= 12 Hours of Brno =

In October 1950 a 12-hour race combined for SportsCars and Saloon Cars was held at the Brno circuit.

The race organizers created an interesting and unique mathematical formula (the so-called power output indicator) to equalize the potential of all cars. The formula was based on a predetermined average speed that differed for cars with various engine capacity, and the corresponding distance expected to be covered by each car over the 12-hour period. The actual distance traveled by a car was then divided by this expected distance to arrive at a quotient, and the results were based on the values of this quotient. Consequently, even cars with the smallest engine size could win the race if they reached sufficient distance, while anybody failing to complete the expected distance was not classified at all. The calculation was further complicated by a provision that any lap completed below the projected average speed was not counted toward the total traveled distance.
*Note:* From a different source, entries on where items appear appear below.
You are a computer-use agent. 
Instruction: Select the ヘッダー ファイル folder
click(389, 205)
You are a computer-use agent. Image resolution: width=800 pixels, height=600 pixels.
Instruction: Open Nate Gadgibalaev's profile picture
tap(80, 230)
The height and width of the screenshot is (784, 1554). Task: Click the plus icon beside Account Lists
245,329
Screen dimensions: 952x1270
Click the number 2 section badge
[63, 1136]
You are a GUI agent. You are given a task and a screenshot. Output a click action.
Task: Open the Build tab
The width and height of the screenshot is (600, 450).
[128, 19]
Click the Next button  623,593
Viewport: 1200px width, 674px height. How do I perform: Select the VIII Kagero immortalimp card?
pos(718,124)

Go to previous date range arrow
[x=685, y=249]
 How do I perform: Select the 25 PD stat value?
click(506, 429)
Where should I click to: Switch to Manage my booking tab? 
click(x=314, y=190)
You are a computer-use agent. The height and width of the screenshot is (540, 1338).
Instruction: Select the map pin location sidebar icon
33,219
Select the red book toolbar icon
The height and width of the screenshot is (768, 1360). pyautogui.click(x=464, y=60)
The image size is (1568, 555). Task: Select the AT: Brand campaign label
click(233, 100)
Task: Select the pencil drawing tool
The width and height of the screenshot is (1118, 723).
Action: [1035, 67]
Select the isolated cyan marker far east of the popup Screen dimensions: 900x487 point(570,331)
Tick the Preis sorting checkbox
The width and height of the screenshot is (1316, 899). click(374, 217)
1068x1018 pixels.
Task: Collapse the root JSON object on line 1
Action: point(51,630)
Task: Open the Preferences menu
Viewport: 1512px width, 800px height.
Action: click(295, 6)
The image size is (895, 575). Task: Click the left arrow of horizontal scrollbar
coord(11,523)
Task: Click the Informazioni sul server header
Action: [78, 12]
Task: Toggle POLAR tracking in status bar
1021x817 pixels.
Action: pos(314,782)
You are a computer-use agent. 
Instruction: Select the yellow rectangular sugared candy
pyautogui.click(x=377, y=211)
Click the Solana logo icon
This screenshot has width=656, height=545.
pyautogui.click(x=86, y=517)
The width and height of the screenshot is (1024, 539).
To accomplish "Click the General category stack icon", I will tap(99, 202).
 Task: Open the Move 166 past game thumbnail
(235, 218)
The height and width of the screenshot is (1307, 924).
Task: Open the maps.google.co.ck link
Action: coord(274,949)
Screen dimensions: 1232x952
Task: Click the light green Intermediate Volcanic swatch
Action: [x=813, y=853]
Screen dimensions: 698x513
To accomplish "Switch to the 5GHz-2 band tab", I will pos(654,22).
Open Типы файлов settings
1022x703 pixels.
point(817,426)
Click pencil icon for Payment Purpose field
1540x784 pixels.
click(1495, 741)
Consequently, the overall winner was Treybal with saloon Bristol, who reached a quotient of 1.268 while travelling 1121.158 km (4th longest distance). The pair Pavelka/Zd. Sojka with Tatraplán Sport covered the longest distance of 1192.933 km but their quotient of 1.098 was good for only 14th place in final classification. The race was seen as a great success, yet initial plans to hold a 24-hour race in the following year and thus establish an endurance racing tradition in Brno were eventually abandoned.

==24H Series==
In 2015 the 24H Series returned to the Brno circuit for a 12-hour race, called the 12H Epilog Brno. It was the last race of the season.